Blood pressure (BP)-lowering treatment significantly reduces the risk of recurrent stroke  and probably reduces cerebral small vessel disease . Vasodilating antihypertensive medications (calcium channel blockers, angiotensin receptor blockers) appear to be more effective in prevention of cerebrovascular disease than vasoconstricting antihypertensives (β-blockers) [1,3,4], despite similar effects on brachial BP. Furthermore, antiplatelet medications with pleiotropic vasodilating actions (cilostazol , dipyridamole ) appear to reduce recurrent stroke more than expected from their antiplatelet effects alone. These differences may be because of systemic effects on BP variability  or central aortic BP , but could reflect the transmission of systemic haemodynamic effects to the cerebral circulation  or direct effects of treatment on cerebrovascular haemodynamics .
Previous studies and systematic reviews have assessed the effect of single drugs or single cerebrovascular indices, whether static measures of resting blood flow [cerebral blood flow (CBF); mean blood flow velocity (MFV) ] or functions of cerebral vessels [cerebral arterial pulsatility; [9,11] cerebrovascular reactivity (CVR); to carbon dioxide (CO2) [12,13]]. However, studies have been underpowered, have not meta-analyzed results because of insufficient studies with significant heterogeneity and have focused on specific conditions, drugs or specific physiological measures, limiting the ability to draw conclusions about the effects of vasodilatation across patient groups. However, maintenance of a sufficient supply of blood to the parenchyma depends upon resting blood flow, consistent perfusion throughout the cardiac cycle and the capacity to adapt to environmental challenges. Therefore, a valid assessment of the potential of vasodilating agents to improve cerebrovascular outcomes depends upon measuring their effects on multiple functions in both health and disease.
This study therefore assessed whether there was evidence for a consistent effect of vasodilating medications across patient groups, on both resting blood flow and dynamic cerebrovascular functions.
PubMed, Medline, Embase, Cinahl, Psychinfo, Health Business Elite and Health Management Information Consortium were searched between inception and 21 June 2018 to identify controlled trials comparing effects of vasodilating treatments with non-vasodilating medication, placebo or no change in treatment. Accepted outcomes included effects on CBF, CBF velocity or CVR, according to a prespecified search strategy and inclusion criteria. Study titles, potential abstracts and full-text articles were reviewed sequentially (PRISMA flowchart, Supplemental Figure 1, http://links.lww.com/HJH/B55). All included studies were assessed for quality according the Cochrane manual . Study characteristics, population demographics, methods, intervention, dose, duration of treatment, cerebrovascular indices and BP were extracted.
Studies were categorized by treatment allocation, population characteristics (healthy vs. disease), treatment within 7 days (for populations with an acute stroke), single dose vs. ongoing treatment and crossover vs. parallel group design. Outcome measures included peak systolic (PSV), MFV, end diastolic velocity (EDV) and Gosling's pulsatility index [(PSV – EDV)/MFV] on transcranial ultrasound. For studies reporting mean CBF on MRI, computed tomography (CT) or other perfusion-based imaging methods, mean CBF and the SD of CBF at follow-up were converted into the standardized mean difference (SMD) between treatment groups (difference in means/pooled SD), and transformed to normalize effect size distribution (Hedge's g). Responses to CVR tests (breath-holding, inhaled CO2 5–8%, acetazolamide challenge or the response to hyperventilation) were expressed as SMD for percentage change in CBF or MFV after a vasodilating stimulus compared with the prestimulus measurement (Hedge's g).

#### [DATA BELOW]
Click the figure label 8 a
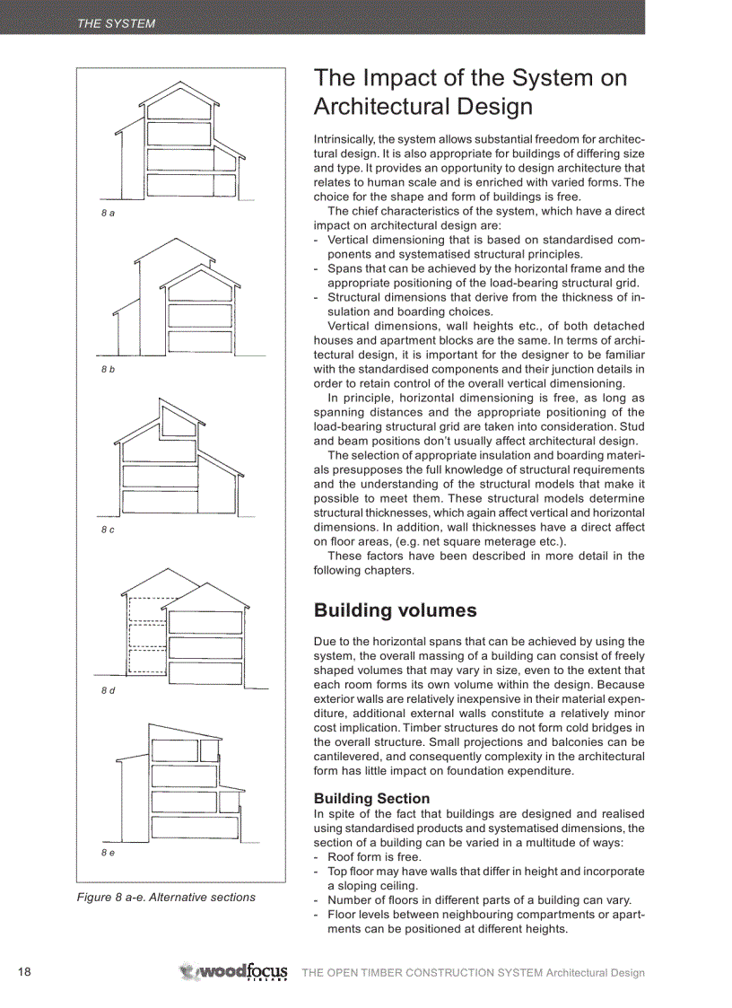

#### [BRIEF]
Please output the part of the passage on vasodilating treatment and cerebral blood flow that starts at "Blood pressure (BP)-lowering" and ends at "cerebrovascular haemodynamics .", copied word for word.

#### [RESPONSE FOR THIS EXERCISE]
Blood pressure (BP)-lowering treatment significantly reduces the risk of recurrent stroke  and probably reduces cerebral small vessel disease . Vasodilating antihypertensive medications (calcium channel blockers, angiotensin receptor blockers) appear to be more effective in prevention of cerebrovascular disease than vasoconstricting antihypertensives (β-blockers) [1,3,4], despite similar effects on brachial BP. Furthermore, antiplatelet medications with pleiotropic vasodilating actions (cilostazol , dipyridamole ) appear to reduce recurrent stroke more than expected from their antiplatelet effects alone. These differences may be because of systemic effects on BP variability  or central aortic BP , but could reflect the transmission of systemic haemodynamic effects to the cerebral circulation  or direct effects of treatment on cerebrovascular haemodynamics .